**Data for this task:**

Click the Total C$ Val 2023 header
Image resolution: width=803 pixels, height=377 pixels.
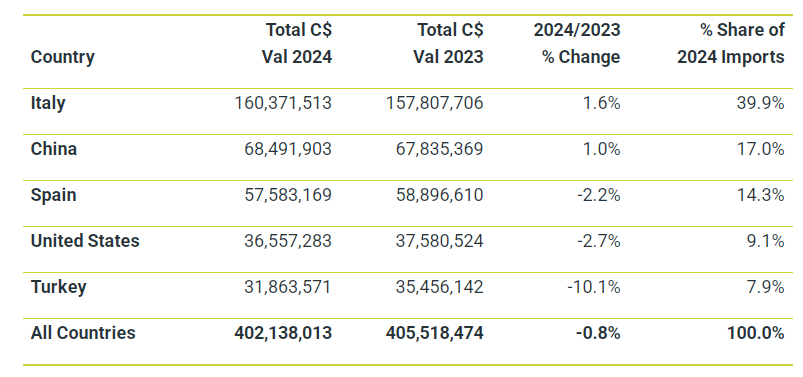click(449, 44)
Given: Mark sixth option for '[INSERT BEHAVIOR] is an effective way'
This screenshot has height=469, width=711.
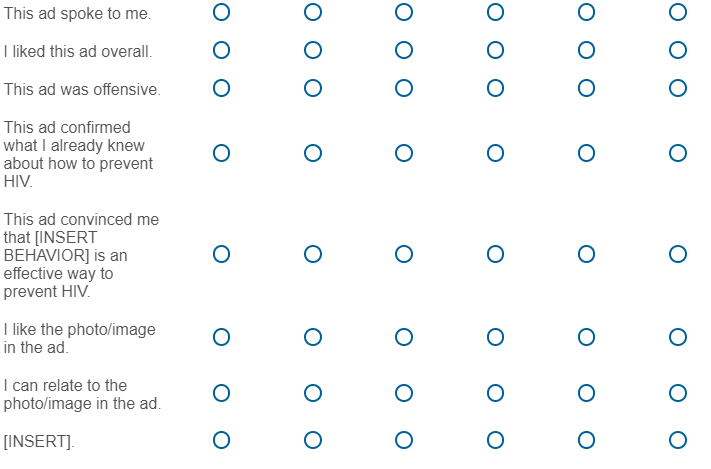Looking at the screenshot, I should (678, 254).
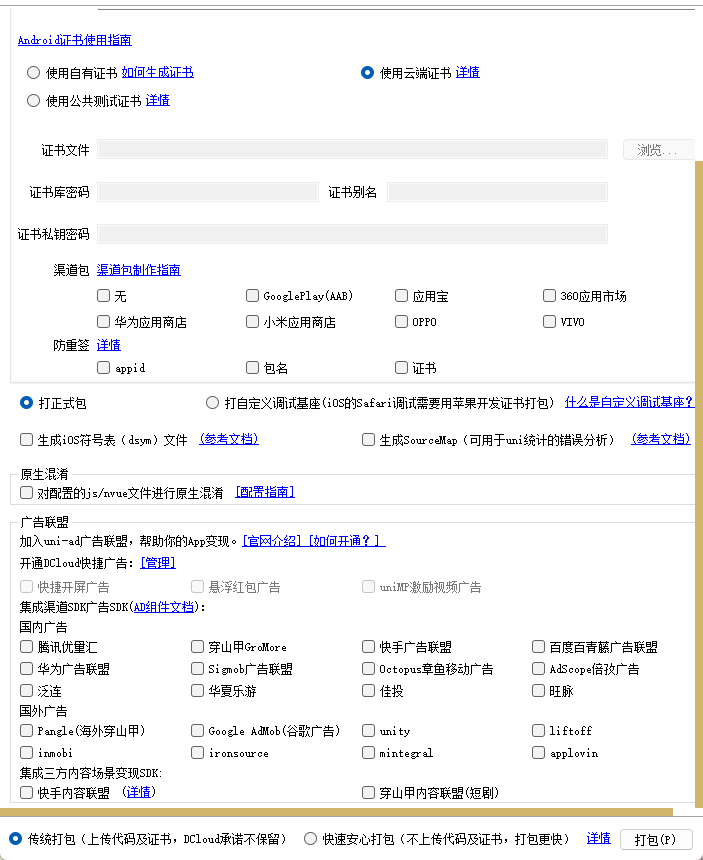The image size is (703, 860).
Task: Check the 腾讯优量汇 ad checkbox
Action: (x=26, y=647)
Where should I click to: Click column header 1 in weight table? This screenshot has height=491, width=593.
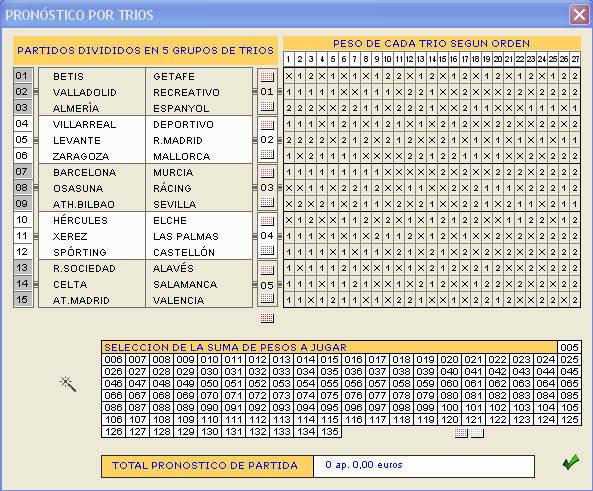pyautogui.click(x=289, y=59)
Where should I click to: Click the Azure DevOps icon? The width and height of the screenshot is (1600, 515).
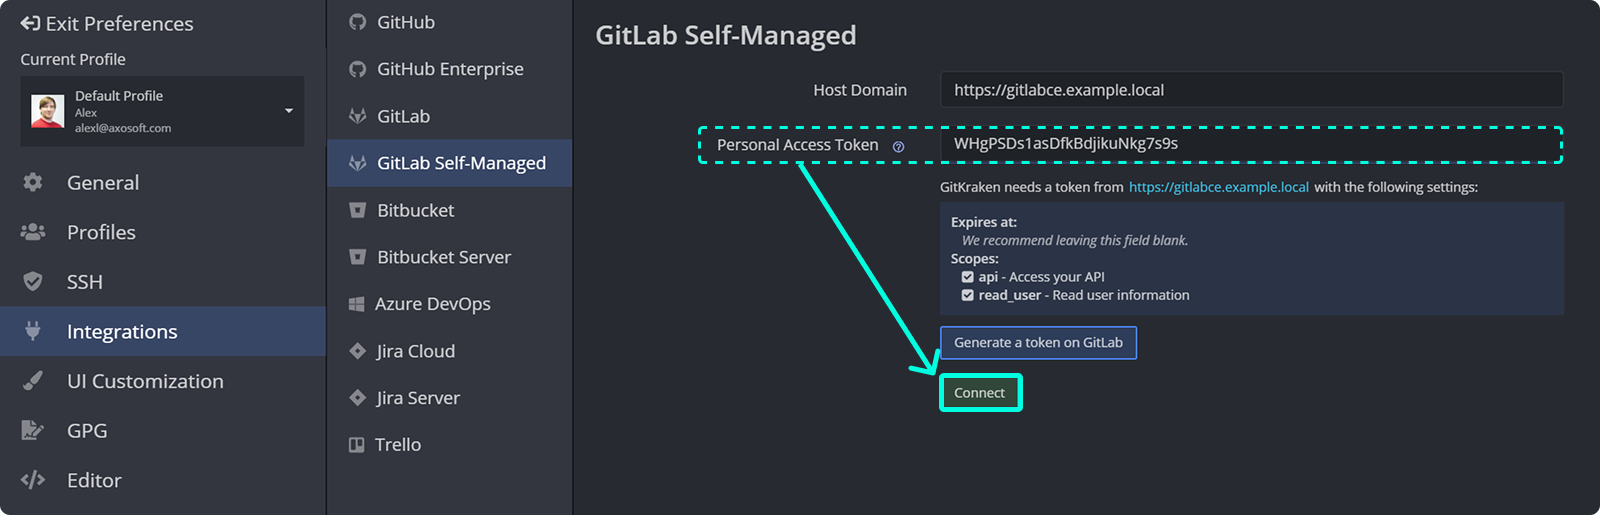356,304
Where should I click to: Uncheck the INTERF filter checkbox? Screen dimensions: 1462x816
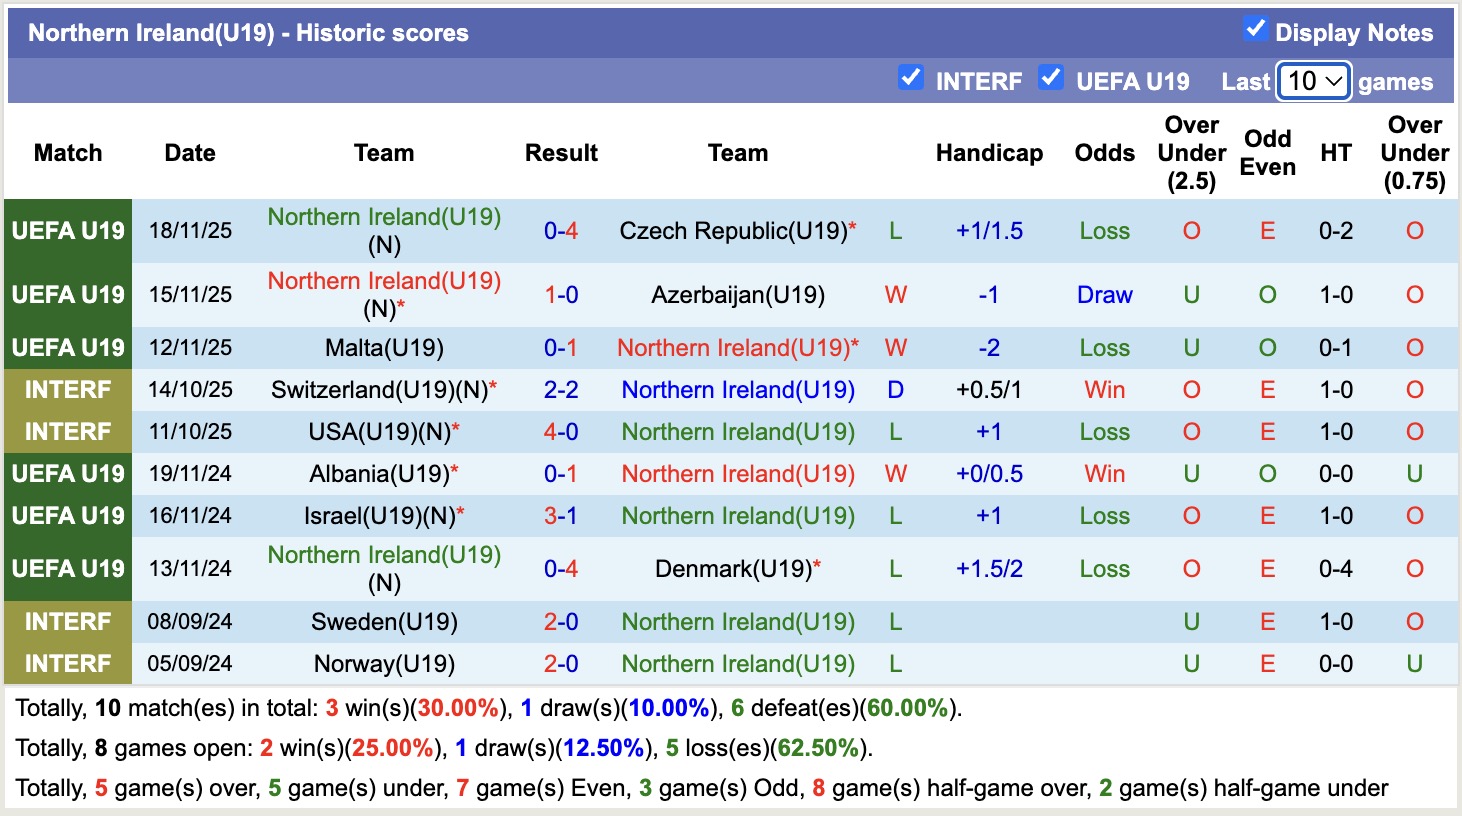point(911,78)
==
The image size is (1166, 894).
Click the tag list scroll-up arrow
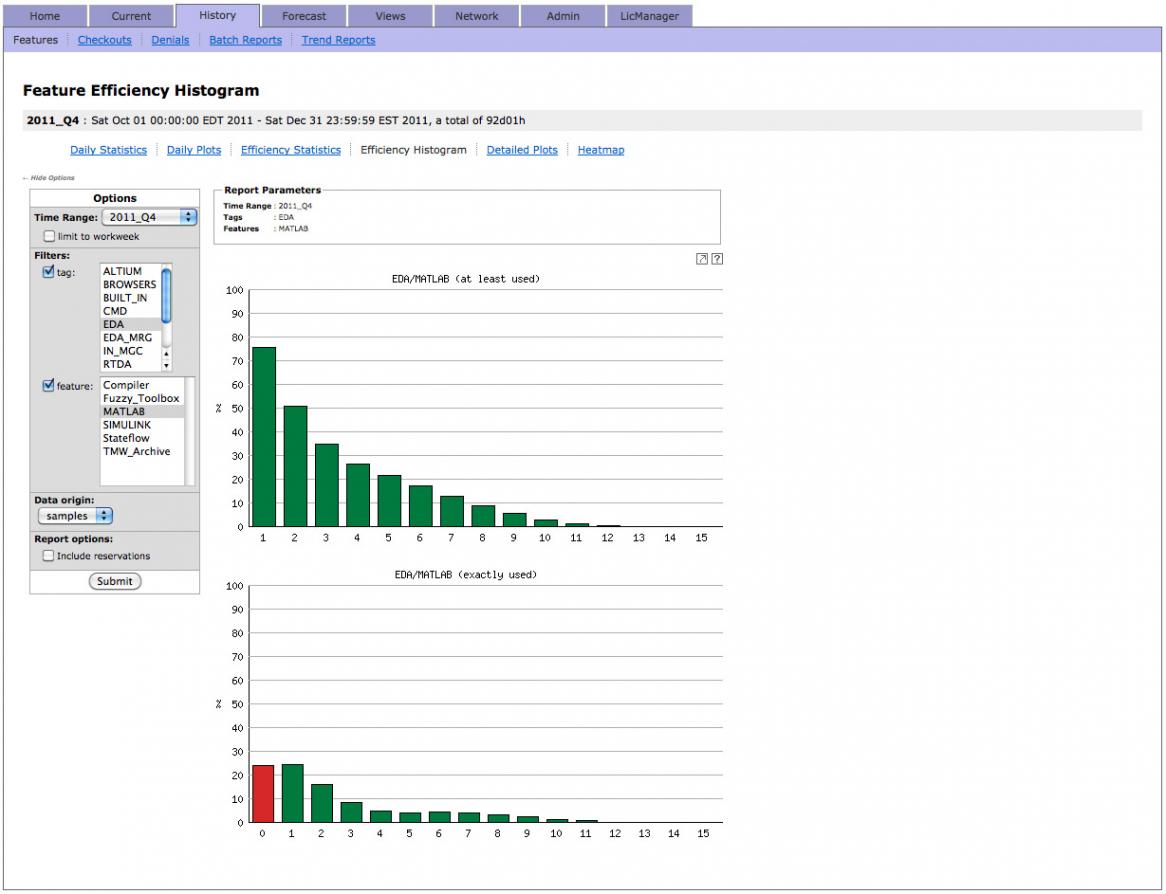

**What the exercise asks:**
Take the entries above and return only the lines from the one with "The image size is (1166, 894)." to the one with "Click the tag list scroll-up arrow", both included, unchanged.

**Answer to this exercise:**
The image size is (1166, 894).
Click the tag list scroll-up arrow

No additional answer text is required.